(Task brief): Without omitting anything, copy the data exactly.
=-=-=-=-=
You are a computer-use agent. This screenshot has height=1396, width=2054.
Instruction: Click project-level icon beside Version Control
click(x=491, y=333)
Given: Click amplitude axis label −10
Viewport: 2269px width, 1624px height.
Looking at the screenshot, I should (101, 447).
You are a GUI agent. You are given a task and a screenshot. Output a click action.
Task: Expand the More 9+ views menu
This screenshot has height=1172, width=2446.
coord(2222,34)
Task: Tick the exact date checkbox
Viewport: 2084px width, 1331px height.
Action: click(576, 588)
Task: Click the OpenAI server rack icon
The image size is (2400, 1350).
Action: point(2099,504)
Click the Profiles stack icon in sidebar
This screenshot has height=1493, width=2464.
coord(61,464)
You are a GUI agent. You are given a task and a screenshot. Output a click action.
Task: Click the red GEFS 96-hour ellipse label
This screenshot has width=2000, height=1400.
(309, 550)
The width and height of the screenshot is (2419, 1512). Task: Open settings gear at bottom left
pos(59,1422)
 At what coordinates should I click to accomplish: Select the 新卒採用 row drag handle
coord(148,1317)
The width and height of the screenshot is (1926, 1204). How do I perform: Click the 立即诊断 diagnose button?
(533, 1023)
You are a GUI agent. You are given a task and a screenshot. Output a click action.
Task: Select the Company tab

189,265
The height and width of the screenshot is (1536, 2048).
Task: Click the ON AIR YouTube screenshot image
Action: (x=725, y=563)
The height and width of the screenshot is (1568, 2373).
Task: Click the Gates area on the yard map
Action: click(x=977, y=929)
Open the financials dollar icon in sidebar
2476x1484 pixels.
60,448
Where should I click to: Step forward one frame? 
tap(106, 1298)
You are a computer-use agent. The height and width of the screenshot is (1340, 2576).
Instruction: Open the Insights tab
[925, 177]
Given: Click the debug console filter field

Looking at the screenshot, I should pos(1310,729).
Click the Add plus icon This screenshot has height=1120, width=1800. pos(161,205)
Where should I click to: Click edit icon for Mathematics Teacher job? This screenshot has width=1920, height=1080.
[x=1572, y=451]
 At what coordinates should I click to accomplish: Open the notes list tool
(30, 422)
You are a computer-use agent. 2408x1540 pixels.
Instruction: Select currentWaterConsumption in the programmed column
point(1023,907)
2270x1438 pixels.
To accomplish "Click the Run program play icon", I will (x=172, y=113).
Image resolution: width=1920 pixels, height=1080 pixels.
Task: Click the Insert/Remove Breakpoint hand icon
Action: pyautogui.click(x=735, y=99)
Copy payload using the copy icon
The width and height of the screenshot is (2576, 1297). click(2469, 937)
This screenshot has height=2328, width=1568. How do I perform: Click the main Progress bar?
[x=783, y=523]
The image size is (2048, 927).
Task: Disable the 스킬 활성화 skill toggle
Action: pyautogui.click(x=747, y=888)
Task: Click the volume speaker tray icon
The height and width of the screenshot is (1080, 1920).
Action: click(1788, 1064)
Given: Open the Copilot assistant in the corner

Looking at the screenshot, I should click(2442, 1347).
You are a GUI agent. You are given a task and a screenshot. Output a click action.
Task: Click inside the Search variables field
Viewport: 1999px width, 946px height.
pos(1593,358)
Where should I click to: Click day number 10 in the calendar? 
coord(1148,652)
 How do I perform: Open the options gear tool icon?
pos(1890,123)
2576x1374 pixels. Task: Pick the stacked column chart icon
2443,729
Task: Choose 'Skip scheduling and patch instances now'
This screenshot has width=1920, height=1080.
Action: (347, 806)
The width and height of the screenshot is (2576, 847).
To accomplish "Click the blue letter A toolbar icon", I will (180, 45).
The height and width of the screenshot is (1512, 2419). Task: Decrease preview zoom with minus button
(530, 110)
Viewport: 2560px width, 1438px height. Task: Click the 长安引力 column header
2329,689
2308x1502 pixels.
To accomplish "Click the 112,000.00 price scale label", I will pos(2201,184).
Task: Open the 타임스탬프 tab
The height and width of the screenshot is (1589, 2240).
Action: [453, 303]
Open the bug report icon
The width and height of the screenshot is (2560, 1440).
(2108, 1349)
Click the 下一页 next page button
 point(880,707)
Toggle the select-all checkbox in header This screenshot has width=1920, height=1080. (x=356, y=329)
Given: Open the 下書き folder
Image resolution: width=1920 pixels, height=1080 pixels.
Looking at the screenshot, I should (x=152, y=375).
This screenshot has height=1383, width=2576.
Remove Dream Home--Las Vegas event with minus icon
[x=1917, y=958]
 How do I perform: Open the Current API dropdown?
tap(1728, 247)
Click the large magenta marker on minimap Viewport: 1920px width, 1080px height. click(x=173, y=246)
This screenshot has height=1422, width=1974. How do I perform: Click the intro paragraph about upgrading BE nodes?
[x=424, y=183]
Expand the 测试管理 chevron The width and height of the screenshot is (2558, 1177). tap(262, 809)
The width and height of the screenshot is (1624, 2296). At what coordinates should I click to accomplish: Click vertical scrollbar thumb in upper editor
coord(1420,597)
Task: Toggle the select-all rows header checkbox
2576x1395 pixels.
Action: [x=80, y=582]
=-=-=-=-=
(Solution for this problem):
You are a computer-use agent. This screenshot has height=1396, width=2054.
Instruction: Click project-level icon beside Version Control
click(x=491, y=333)
Given: Click amplitude axis label −10
Viewport: 2269px width, 1624px height.
Looking at the screenshot, I should (101, 447).
You are a GUI agent. You are given a task and a screenshot. Output a click action.
Task: Expand the More 9+ views menu
This screenshot has height=1172, width=2446.
coord(2222,34)
Task: Tick the exact date checkbox
Viewport: 2084px width, 1331px height.
Action: click(576, 588)
Task: Click the OpenAI server rack icon
The image size is (2400, 1350).
Action: point(2099,504)
Click the Profiles stack icon in sidebar
This screenshot has height=1493, width=2464.
coord(61,464)
You are a GUI agent. You are given a task and a screenshot. Output a click action.
Task: Click the red GEFS 96-hour ellipse label
This screenshot has width=2000, height=1400.
(309, 550)
The width and height of the screenshot is (2419, 1512). Task: Open settings gear at bottom left
pos(59,1422)
 At what coordinates should I click to accomplish: Select the 新卒採用 row drag handle
coord(148,1317)
The width and height of the screenshot is (1926, 1204). How do I perform: Click the 立即诊断 diagnose button?
(533, 1023)
You are a GUI agent. You are given a task and a screenshot. Output a click action.
Task: Select the Company tab

189,265
The height and width of the screenshot is (1536, 2048).
Task: Click the ON AIR YouTube screenshot image
Action: (x=725, y=563)
The height and width of the screenshot is (1568, 2373).
Task: Click the Gates area on the yard map
Action: click(x=977, y=929)
Open the financials dollar icon in sidebar
2476x1484 pixels.
60,448
Where should I click to: Step forward one frame? 
tap(106, 1298)
You are a computer-use agent. The height and width of the screenshot is (1340, 2576).
Instruction: Open the Insights tab
[925, 177]
Given: Click the debug console filter field

Looking at the screenshot, I should pos(1310,729).
Click the Add plus icon This screenshot has height=1120, width=1800. pos(161,205)
Where should I click to: Click edit icon for Mathematics Teacher job? This screenshot has width=1920, height=1080.
[x=1572, y=451]
 At what coordinates should I click to accomplish: Open the notes list tool
(30, 422)
You are a computer-use agent. 2408x1540 pixels.
Instruction: Select currentWaterConsumption in the programmed column
point(1023,907)
2270x1438 pixels.
To accomplish "Click the Run program play icon", I will (x=172, y=113).
Image resolution: width=1920 pixels, height=1080 pixels.
Task: Click the Insert/Remove Breakpoint hand icon
Action: pyautogui.click(x=735, y=99)
Copy payload using the copy icon
The width and height of the screenshot is (2576, 1297). click(2469, 937)
This screenshot has height=2328, width=1568. How do I perform: Click the main Progress bar?
[x=783, y=523]
The image size is (2048, 927).
Task: Disable the 스킬 활성화 skill toggle
Action: pyautogui.click(x=747, y=888)
Task: Click the volume speaker tray icon
The height and width of the screenshot is (1080, 1920).
Action: click(1788, 1064)
Given: Open the Copilot assistant in the corner

Looking at the screenshot, I should click(2442, 1347).
You are a GUI agent. You are given a task and a screenshot. Output a click action.
Task: Click inside the Search variables field
Viewport: 1999px width, 946px height.
pos(1593,358)
Where should I click to: Click day number 10 in the calendar? 
coord(1148,652)
 How do I perform: Open the options gear tool icon?
pos(1890,123)
2576x1374 pixels. Task: Pick the stacked column chart icon
2443,729
Task: Choose 'Skip scheduling and patch instances now'
This screenshot has width=1920, height=1080.
Action: (347, 806)
The width and height of the screenshot is (2576, 847).
To accomplish "Click the blue letter A toolbar icon", I will (180, 45).
The height and width of the screenshot is (1512, 2419). Task: Decrease preview zoom with minus button
(530, 110)
Viewport: 2560px width, 1438px height. Task: Click the 长安引力 column header
2329,689
2308x1502 pixels.
To accomplish "Click the 112,000.00 price scale label", I will pos(2201,184).
Task: Open the 타임스탬프 tab
The height and width of the screenshot is (1589, 2240).
Action: [453, 303]
Open the bug report icon
The width and height of the screenshot is (2560, 1440).
(2108, 1349)
Click the 下一页 next page button
 point(880,707)
Toggle the select-all checkbox in header This screenshot has width=1920, height=1080. (x=356, y=329)
Given: Open the 下書き folder
Image resolution: width=1920 pixels, height=1080 pixels.
Looking at the screenshot, I should (x=152, y=375).
This screenshot has height=1383, width=2576.
Remove Dream Home--Las Vegas event with minus icon
[x=1917, y=958]
 How do I perform: Open the Current API dropdown?
tap(1728, 247)
Click the large magenta marker on minimap Viewport: 1920px width, 1080px height. click(x=173, y=246)
This screenshot has height=1422, width=1974. How do I perform: Click the intro paragraph about upgrading BE nodes?
[x=424, y=183]
Expand the 测试管理 chevron The width and height of the screenshot is (2558, 1177). tap(262, 809)
The width and height of the screenshot is (1624, 2296). At what coordinates should I click to accomplish: Click vertical scrollbar thumb in upper editor
coord(1420,597)
Task: Toggle the select-all rows header checkbox
2576x1395 pixels.
Action: [x=80, y=582]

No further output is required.